元ドラ1が危惧する「一番危ない」指導とは? 金の卵のブレークを阻害する“過干渉”

元ヤクルトの村中恭兵氏【写真:荒川祐史】

元ヤクルト“ドラ1”村中恭兵氏「いい指導しても、本人が理解しないと」

ドラフト1位で指名された選手をはじめ、才能に溢れた“金の卵”たちが毎年、プロ野球の門を叩く。ただ、全ての選手がブレークできるわけでなく、頭角を現せないままユニホームを脱ぐケースも。自身の取り組み方やチーム状況、運など様々な要素が複雑に絡み合う中、一因として挙げられるのが首脳陣の指導。かつてのドラ1左腕は、自らの経験や後輩たちの姿から適度な指導のあり方を説く。

結果が全てのプロの世界。周囲の期待が注がれる“ドラ1”は特に、その成否が議論の的になることも少なくない。今季限りで現役を引退した元ヤクルトの村中恭兵氏も、2005年の高校生ドラフト1巡目で指名された当事者のひとり。東海大甲府高から入団した当初は、様々な人から様々なアドバイスを受けた経験も。自身がこれから指導者の道を志す上で、“タブー”を心に刻む。

* [やること]:
次の(a)〜(c)が上の本文抜粋の内容と合うかを「はい」か「いいえ」で答え、判断の決め手となる本文の語句を一字一句変えずに引用せよ。
(a) 村中恭兵氏は2005年の高校生ドラフト1巡目で指名された。
(b) 村中恭兵氏は今も現役を続けている。
(c) プロ野球に入った全ての選手がブレークできる。

* [一覧の抜粋]:
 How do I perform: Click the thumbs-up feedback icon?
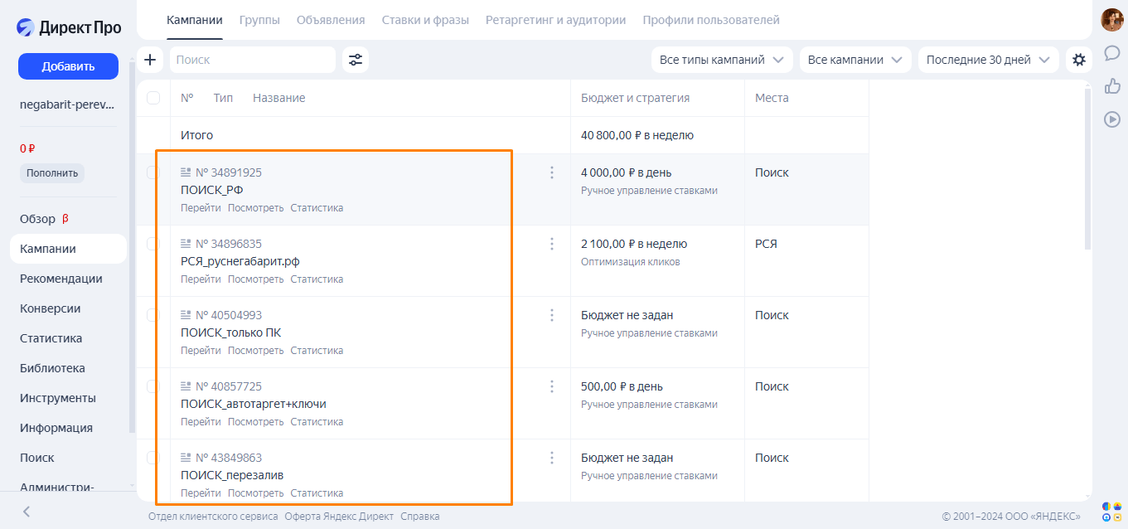[x=1112, y=86]
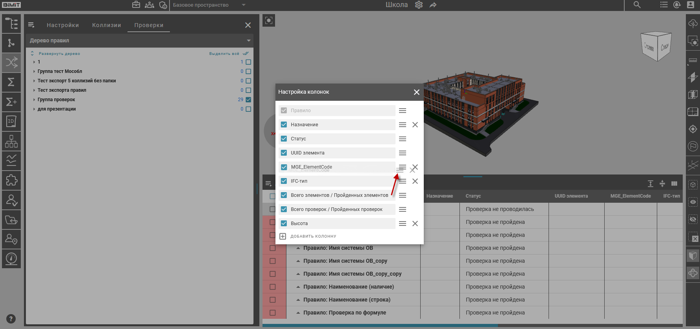The height and width of the screenshot is (329, 700).
Task: Uncheck the Статус column checkbox
Action: click(284, 139)
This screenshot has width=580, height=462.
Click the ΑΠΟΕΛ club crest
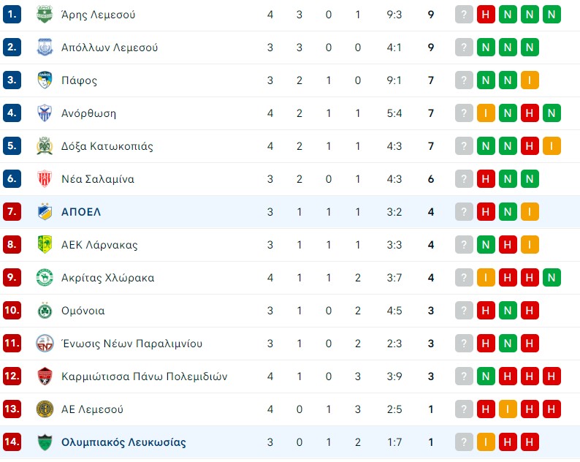pyautogui.click(x=45, y=212)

* [最終回答]:
(a) はい。「2005年の高校生ドラフト1巡目で指名された当事者のひとり」
(b) いいえ。「今季限りで現役を引退した」
(c) いいえ。「全ての選手がブレークできるわけでなく」